ИСТОЧНИК:

Как и подобает победным реляциям, записи о Глазунове были
лаконичными, интонация – нейтральной. Сначала – крупными
буквами: «Глазунов Александр Константинович», а затем –
более мелкими: «Во время антракта в филармонии имел
удовольствие угощать его сигаретами».
Как известно, поэзия – это добыча радия. У собирателя тоже были
и своя шахта, и свои уходы в забой. и часы замороченности от всего
этого, и минуты просветления. Он вдруг спохватывался: а не хватит ли
быть мальчиком на побегушках? не пора ли создать нечто
самостоятельное?
В какой-то момент Арсений Федорович остыл к этим записям, коротким,
как японские хокку. Он начал размышлять о том, как из коллекции мух,
соответственно ее расширив и дополнив, можно сделать слона.
Работа над романом «Последние» началась одновременно с
судебным процессом. Вдруг все неожиданно совпало: и рождение
первенца, и этот роман, и процесс. Столь несхожие события
выстраивались в цепочку: если бы не появление на свет сына Арсения –
не было бы ни этой пухлой рукописи, ни, тем паче, суда.
Хотя роман назывался пространно-философски, а тяжба –
канцелярски-сухо, тут существовало нечто общее. Разными –
художественными и совсем не художественными – средствами
Арсений Федорович отстаивал свои права.
Конечно, непросто вести тяжбу и писать прозу. Из-за этого он все
никак не мог добиться чистоты жанра. Выходили какие-то гремучие
смеси, вроде посвящения «гражданке В.» Бросающееся в
глаза сходство с исковым заявлением явно портило эти стихи.
Впрочем, сначала о судилище, имевшем место не на бумаге, а в здании
бывшей Полицейской управы, на Фонтанке, 16.
Все события последних месяцев прямо вели в обшарпанную комнату
Губсовнарсуда с рядами длинных деревянных скамей.
Муж и жена перед судом
Каждый адвокат – в чем-то режиссер. А Наталья Николаевна
Евреинова, адвокат Арсения Федоровича, еще и сестра знаменитого
режиссера. Ощущение театра у нее в крови.
Так же, как и ее брат, Наталья Николаевна любила приукрасить, выдать
желаемое за действительное. Эти качества наиважнейшие не только на
сцене, но и в суде.
У адепта театральности свои представления о правде, а у адвокатши –
свои.
Если брат признавал только громкоголосое, с первого взгляда похожее
на театр, то сестра ценила обман в формах неярких, не привлекающих к
себе внимания.
Не раз и не пять Наталья Николаевна вклинивалась со своим «Не
верю!» в ход судебного разбирательства. Делала она это так
истово, словно состояла в родстве не с Евреиновым, а со
Станиславским.
«Она кричала, – рассказывает Лютик: – «Посмотрите
на нее, на эти крашеные волосы, на эту актерскую физиономию, на эти
шелковые чулки!» При ее упоминании о волосах я демонстративно
сняла шляпу, и вся зала видела, к ее стыду, что волосы у меня вовсе
не крашены...»

ПРИВЕДЕННЫЕ СТРОКИ:
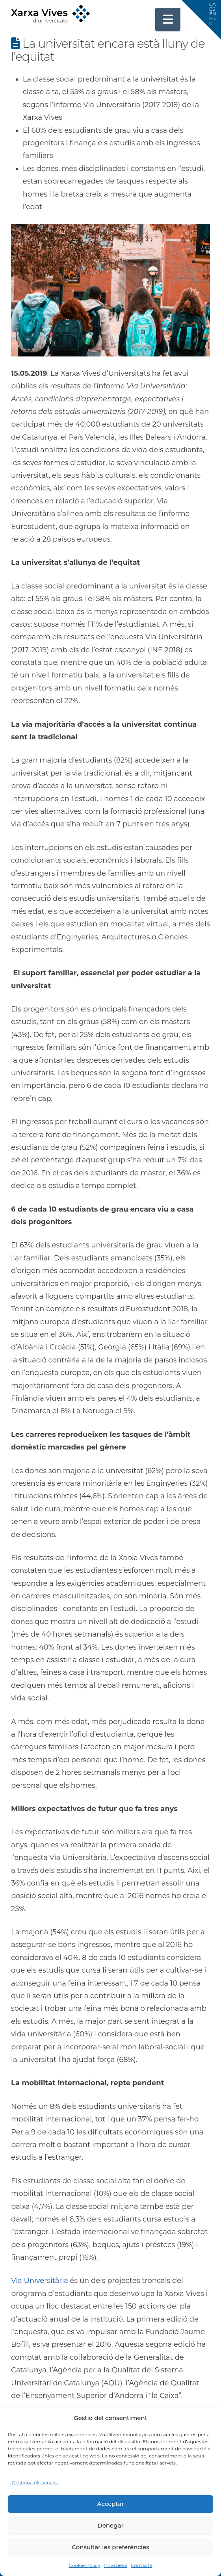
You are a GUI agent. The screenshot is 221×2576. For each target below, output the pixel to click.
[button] (167, 19)
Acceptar (110, 2503)
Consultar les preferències (110, 2547)
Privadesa (115, 2565)
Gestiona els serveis (35, 2482)
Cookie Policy (84, 2565)
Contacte (141, 2565)
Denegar (110, 2525)
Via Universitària (39, 2280)
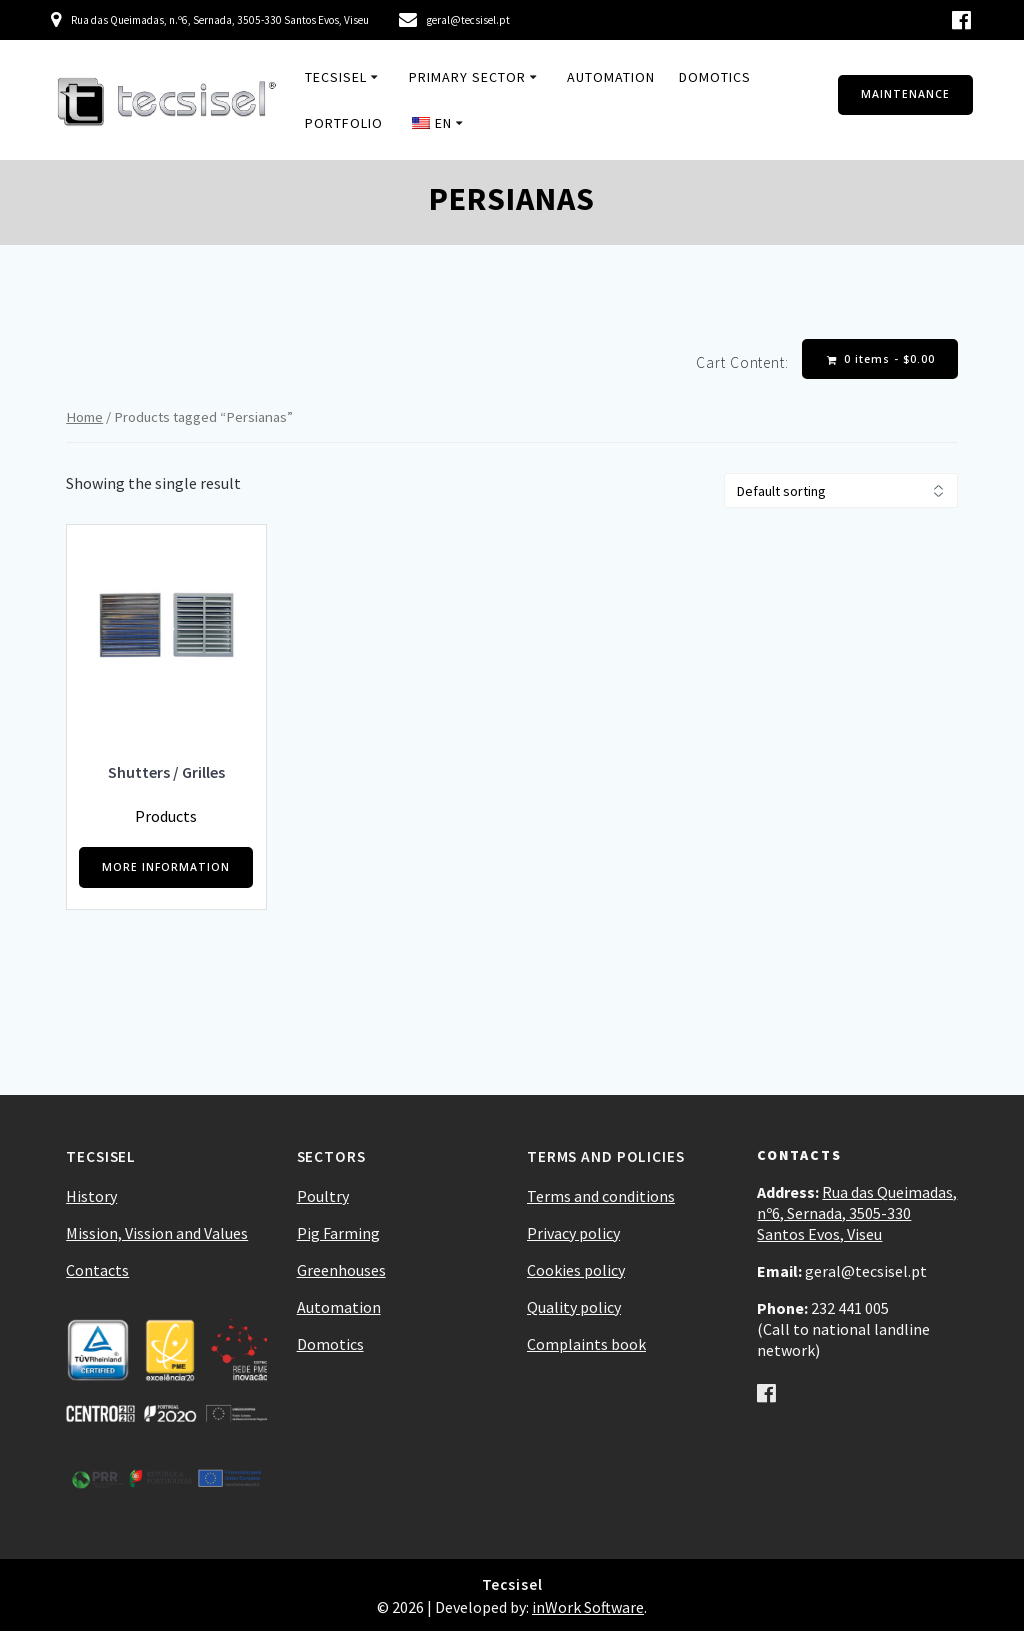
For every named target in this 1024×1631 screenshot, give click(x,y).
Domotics (715, 77)
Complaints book (586, 1344)
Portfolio (344, 123)
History (91, 1196)
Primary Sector (467, 77)
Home (84, 417)
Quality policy (574, 1307)
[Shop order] (841, 490)
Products (166, 816)
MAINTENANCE (905, 94)
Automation (611, 77)
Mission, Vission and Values (157, 1233)
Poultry (323, 1196)
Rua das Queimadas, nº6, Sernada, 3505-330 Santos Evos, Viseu (857, 1213)
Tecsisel (336, 77)
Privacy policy (573, 1233)
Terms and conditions (601, 1196)
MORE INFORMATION (166, 867)
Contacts (97, 1270)
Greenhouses (341, 1270)
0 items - (881, 359)
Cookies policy (576, 1270)
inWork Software (588, 1607)
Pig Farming (338, 1233)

ЗАДАНИЕ:
Продолжите отрывок о судебной тяжбе Арсения Федоровича после последнего приведенного предложения. Строки — отдельный материал и к отрывку не относятся.

ОТВЕТ НА ЗАДАНИЕ:
Конечно, эта сцена выглядела бы менее комично, если бы Наталья
Николаевна не грассировала и не ходила вразвалочку. К тому же, по
слухам, мужчинам она предпочитала женщин.
«Почему Вы картавите?», – однажды спросил у нее сын
Лютика. Очень уж ему хотелось, чтобы та перестала притворяться и
заговорила своим голосом.
Скорее всего, Лютик почувствовала, что суд заодно с Арсением
Федоровичем. Можно даже сказать, просто одно – будто между ними
совершенно нет разницы.
Она уже настроила себя на долгие препирательства, медленное течение
дела, как вдруг оказалось, что это – все. Судьи сложили
претензии сторон и нашли золотую середину. Этой несложной
математической операцией тяжба благополучно завершилась.
Маленький Арсений оставался с матерью, а отец получал право видеть
сына два раза в неделю.
Казалось, можно успокоиться и начать что-то планировать.
«Я не стала ждать, – рассказывала Лютик, – чтобы он
апеллировал, уехала сначала в Сестрорецк, забрав сына, а потом,
собравшись солидно, в Феодосию, откуда намеревалась проехать в
Коктебель и прожить там, пока хватит денег».
Впрочем, «все вышло иначе».
Ну конечно же иначе! По-другому с ней просто не могло быть.
Роман
О том, что Арсений Федорович пишет роман, первыми узнали слушатели
Филармонии.
Много раз они наблюдали, как он что-то яростно строчит в тетрадь.
Вместо того чтобы действовать через журналы, романист являлся к
читателю сам. Так он анонсировал будущее произведение: вот он я,
автор романа «Последние», тружусь, не покладая рук.
Саморекламой дело не ограничилось. Новое занятие потребовало сменить
обстановку. Прикупить кое-какой мебели, пару мраморных бюстов,
хорошего фарфора и бронзы.
Помимо прочего, был приобретен стол таких необъятных размеров, что на
нем размещались все пять экземпляров рукописи.
Арсений Федорович находил пример не среди героев своей коллекции, а в
куда более отдаленных эпохах. В те времена занятие сочинительством
предполагало наличие соответствующего интерьера. Даже литераторы,
сочувствующие народу, не ограничивались самым необходимым.
Нет более решительного способа перечеркнуть свою жизнь, как
превратить ее в сотни неудобочитаемых страниц.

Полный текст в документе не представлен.